Amit Sharma

Microsoft Research India

Causal Inference and Large Language Models: A New Frontier

A key challenge in conducting causal analyses is that identifying the correct assumptions, such as the causal graph, needs considerable manual effort. Since a causal graph cannot be learnt from data alone, domain experts face the difficult task of providing underlying causal relationships and also verifying them. In this talk, I will discuss how large language models (LLMs) provide new capabilities that were so far understood to be restricted to domain experts, such as inferring the direction of causal relationships, identifying any missing relationships, or verifying the underlying assumptions in a causal analysis. First, I will present results on the causal graph discovery capabilities of LLMs. Algorithms based on GPT-3.5 and 4 outperform existing algorithms on a wide variety of datasets: Tubingen pairwise dataset (97%, 13 points gain) spanning domains such as physics, engineering, biology, and soil science; arctic sea ice coverage dataset (0.22 hamming distance, 11 points gain); and a medical pain diagnosis dataset.
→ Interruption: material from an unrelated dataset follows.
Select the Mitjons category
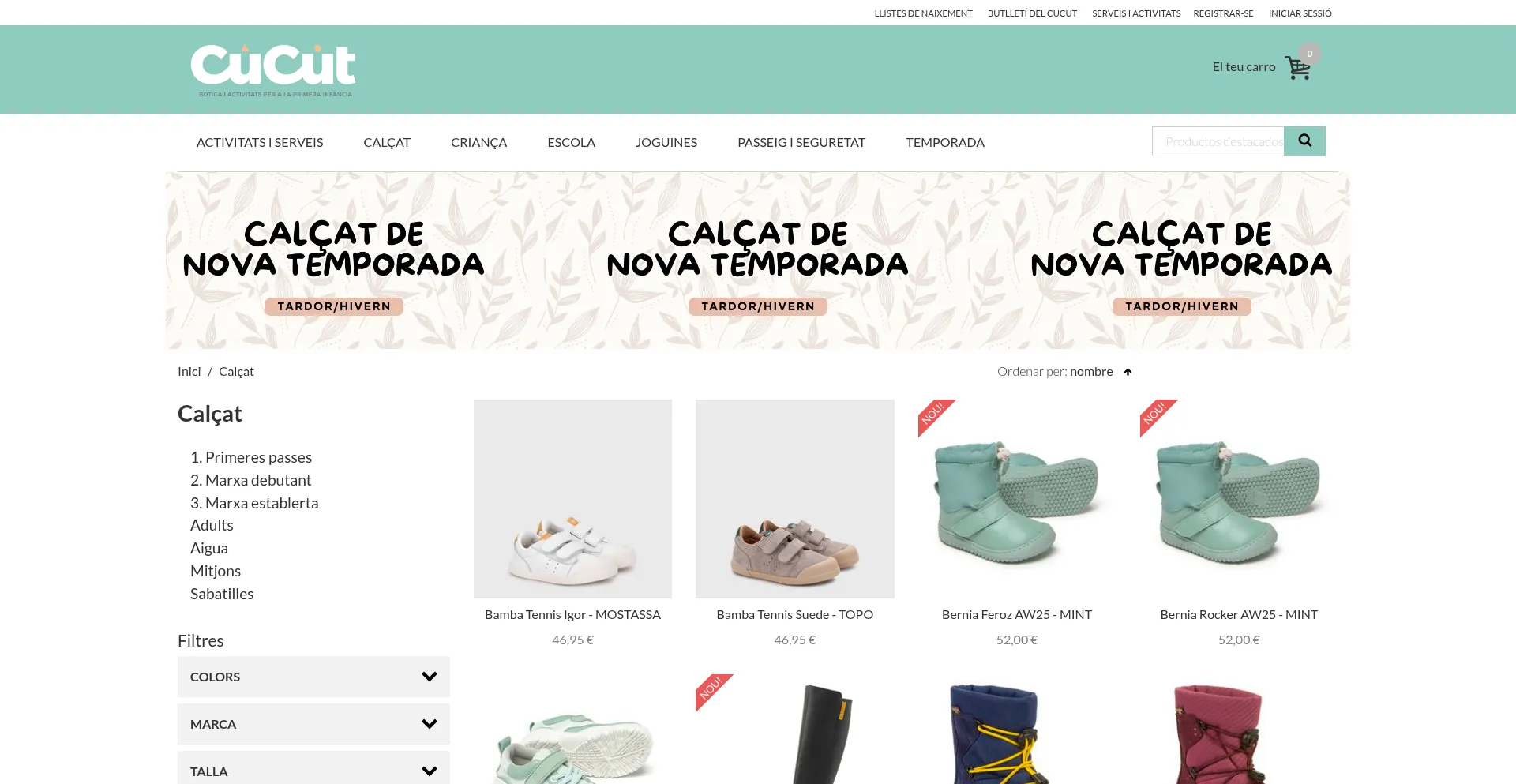1516x784 pixels. (216, 571)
We find that LLMs infer causal relationships by relying on information such as variable names, a process that we call knowledge-based reasoning that is distinct from and complementary to non-LLM based causal discovery. Second, I will describe how these capabilities of LLMs can be extended for useful tasks in the causal inference pipeline: identifying any missing confounders, suggesting instrumental variables, suggesting special variables like negative control that can validate causal analyses, and reasoning about root cause attribution. At the same time, LLMs exhibit unpredictable failure modes and I will provide some techniques to interpret their robustness, especially with respect to dataset memorization. Looking ahead, by capturing domain knowledge about causal mechanisms, LLMs may open new frontiers for advancing causal inference research and enable the widespread adoption of causal methods.